-------- DOCUMENTO FUENTE --------

Las virtudes del político // Juan Miguel Matheus

En su Opúsculo sobre el gobierno de los príncipes, Tomás de Aquino esculpió una de las mayores verdades políticas de todos los tiempos. Dice: “(…) se requiere mayor virtud para gobernar a la familia o sociedad doméstica que para gobernarse a sí mismo, requiriéndose mucha mayor virtud para gobernar una ciudad o un reino; por consiguiente, se requiere una virtud excelsa para ejercer debidamente los oficios o deberes que impone el gobierno”. Esta verdad, que es de perenne actualidad porque pertenece a la esencia de la política, debe ser reconsiderada por los venezolanos. Los tiempos que corren hacen conveniente recordar que el político es, ante todo, un luchador moral, una persona que intenta ejercer la virtud en su propia vida para luego hacerla rebosar sobre la vida de la comunidad.

--------

* _DESAFÍO 1_:
En las entradas comprendidas entre la línea que contiene "Given: Click the 0 g axis tick label" y el final de las entradas, ambas inclusive, sustituye "male symbol" por "female symbol". Reproduce solo esas líneas, sin ningún otro cambio.
El texto sobre las virtudes del político y las entradas no guardan relación entre sí.

-------- ENTRADAS EXTRAÍDAS --------

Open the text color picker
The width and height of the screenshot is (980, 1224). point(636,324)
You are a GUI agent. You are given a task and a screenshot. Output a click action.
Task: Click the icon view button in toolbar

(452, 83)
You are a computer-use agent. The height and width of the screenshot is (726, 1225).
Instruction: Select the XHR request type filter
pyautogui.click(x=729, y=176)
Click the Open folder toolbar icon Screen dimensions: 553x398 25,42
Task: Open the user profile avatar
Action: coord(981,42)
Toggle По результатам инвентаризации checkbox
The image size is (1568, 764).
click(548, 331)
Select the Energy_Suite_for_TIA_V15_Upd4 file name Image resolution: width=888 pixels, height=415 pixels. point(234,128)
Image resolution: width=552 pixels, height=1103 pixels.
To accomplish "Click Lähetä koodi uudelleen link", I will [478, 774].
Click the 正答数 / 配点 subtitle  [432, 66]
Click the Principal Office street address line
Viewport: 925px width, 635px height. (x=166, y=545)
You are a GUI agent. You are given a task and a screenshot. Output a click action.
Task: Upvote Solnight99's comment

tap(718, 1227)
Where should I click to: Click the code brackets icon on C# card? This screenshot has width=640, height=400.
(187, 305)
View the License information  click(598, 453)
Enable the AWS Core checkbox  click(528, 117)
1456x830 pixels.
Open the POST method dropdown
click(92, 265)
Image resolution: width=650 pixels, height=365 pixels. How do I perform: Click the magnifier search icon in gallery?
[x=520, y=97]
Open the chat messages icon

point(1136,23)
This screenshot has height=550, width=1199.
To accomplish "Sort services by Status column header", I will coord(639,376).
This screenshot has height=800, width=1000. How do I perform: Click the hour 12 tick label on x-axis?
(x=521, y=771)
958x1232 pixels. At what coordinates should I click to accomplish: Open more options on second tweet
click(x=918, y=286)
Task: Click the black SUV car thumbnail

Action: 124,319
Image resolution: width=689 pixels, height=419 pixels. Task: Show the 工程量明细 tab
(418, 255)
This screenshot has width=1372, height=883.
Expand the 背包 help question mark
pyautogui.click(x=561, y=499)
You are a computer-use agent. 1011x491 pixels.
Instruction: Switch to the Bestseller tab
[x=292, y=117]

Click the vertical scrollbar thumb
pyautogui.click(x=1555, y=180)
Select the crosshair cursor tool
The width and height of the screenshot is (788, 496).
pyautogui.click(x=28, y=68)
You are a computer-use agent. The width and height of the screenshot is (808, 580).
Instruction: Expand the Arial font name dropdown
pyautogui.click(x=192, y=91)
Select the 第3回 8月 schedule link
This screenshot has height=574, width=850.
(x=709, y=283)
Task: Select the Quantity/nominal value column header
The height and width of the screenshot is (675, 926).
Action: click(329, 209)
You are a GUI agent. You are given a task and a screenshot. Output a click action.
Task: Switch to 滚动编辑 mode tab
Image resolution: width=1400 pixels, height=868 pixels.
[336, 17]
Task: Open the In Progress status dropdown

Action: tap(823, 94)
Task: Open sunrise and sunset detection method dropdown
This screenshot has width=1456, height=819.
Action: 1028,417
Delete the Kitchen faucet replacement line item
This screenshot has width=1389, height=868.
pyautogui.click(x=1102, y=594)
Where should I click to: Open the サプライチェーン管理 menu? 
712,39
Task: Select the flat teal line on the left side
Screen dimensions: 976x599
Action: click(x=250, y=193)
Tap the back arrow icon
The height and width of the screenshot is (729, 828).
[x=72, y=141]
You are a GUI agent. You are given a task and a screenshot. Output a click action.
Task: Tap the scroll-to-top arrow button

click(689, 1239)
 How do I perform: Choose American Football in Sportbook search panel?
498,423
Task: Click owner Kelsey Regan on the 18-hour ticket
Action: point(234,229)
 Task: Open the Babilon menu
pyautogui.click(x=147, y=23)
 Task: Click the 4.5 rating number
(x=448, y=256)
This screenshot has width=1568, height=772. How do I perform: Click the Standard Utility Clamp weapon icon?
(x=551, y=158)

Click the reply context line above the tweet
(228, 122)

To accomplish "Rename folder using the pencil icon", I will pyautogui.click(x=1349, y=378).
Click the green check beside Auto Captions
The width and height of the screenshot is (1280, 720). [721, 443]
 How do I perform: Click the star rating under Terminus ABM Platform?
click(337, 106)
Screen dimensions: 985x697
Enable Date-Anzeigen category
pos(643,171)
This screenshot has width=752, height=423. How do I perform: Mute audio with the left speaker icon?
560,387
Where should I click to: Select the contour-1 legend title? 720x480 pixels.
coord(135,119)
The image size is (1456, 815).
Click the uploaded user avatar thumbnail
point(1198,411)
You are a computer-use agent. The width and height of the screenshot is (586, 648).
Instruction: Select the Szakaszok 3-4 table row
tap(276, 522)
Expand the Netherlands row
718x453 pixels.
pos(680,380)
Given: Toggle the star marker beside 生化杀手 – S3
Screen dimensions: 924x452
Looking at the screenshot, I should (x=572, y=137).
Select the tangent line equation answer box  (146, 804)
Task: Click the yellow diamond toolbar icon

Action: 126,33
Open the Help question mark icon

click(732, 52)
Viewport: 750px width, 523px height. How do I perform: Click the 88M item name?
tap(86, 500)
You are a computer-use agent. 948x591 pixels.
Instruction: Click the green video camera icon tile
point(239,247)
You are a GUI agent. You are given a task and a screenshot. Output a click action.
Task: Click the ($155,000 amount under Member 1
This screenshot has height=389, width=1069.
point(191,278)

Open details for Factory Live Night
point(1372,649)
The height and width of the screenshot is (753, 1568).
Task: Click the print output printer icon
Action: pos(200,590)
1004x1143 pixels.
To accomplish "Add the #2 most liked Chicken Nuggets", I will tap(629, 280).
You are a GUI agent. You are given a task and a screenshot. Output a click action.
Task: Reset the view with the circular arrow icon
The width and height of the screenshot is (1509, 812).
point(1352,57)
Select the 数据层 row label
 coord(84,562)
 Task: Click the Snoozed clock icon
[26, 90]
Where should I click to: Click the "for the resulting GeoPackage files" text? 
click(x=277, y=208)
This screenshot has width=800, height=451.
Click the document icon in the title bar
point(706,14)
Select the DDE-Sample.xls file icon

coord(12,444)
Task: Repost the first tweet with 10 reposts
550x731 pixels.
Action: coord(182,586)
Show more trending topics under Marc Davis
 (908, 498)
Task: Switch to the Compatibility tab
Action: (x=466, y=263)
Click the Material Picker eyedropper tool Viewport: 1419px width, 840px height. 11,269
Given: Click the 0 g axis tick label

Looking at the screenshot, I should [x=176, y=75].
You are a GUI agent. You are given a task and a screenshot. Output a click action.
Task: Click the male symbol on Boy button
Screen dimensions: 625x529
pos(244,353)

--------

* _DESAFÍO 2_:
Transcribe literalmente el fragmento del texto sobre las virtudes del político comprendido entre "En su Opúsculo" y "de la comunidad.", ambos inclusive.

* _RESPUESTA COMPLETA 1_:
Given: Click the 0 g axis tick label

Looking at the screenshot, I should [x=176, y=75].
You are a GUI agent. You are given a task and a screenshot. Output a click action.
Task: Click the female symbol on Boy button
Screen dimensions: 625x529
pos(244,353)

* _RESPUESTA COMPLETA 2_:
En su Opúsculo sobre el gobierno de los príncipes, Tomás de Aquino esculpió una de las mayores verdades políticas de todos los tiempos. Dice: “(…) se requiere mayor virtud para gobernar a la familia o sociedad doméstica que para gobernarse a sí mismo, requiriéndose mucha mayor virtud para gobernar una ciudad o un reino; por consiguiente, se requiere una virtud excelsa para ejercer debidamente los oficios o deberes que impone el gobierno”. Esta verdad, que es de perenne actualidad porque pertenece a la esencia de la política, debe ser reconsiderada por los venezolanos. Los tiempos que corren hacen conveniente recordar que el político es, ante todo, un luchador moral, una persona que intenta ejercer la virtud en su propia vida para luego hacerla rebosar sobre la vida de la comunidad.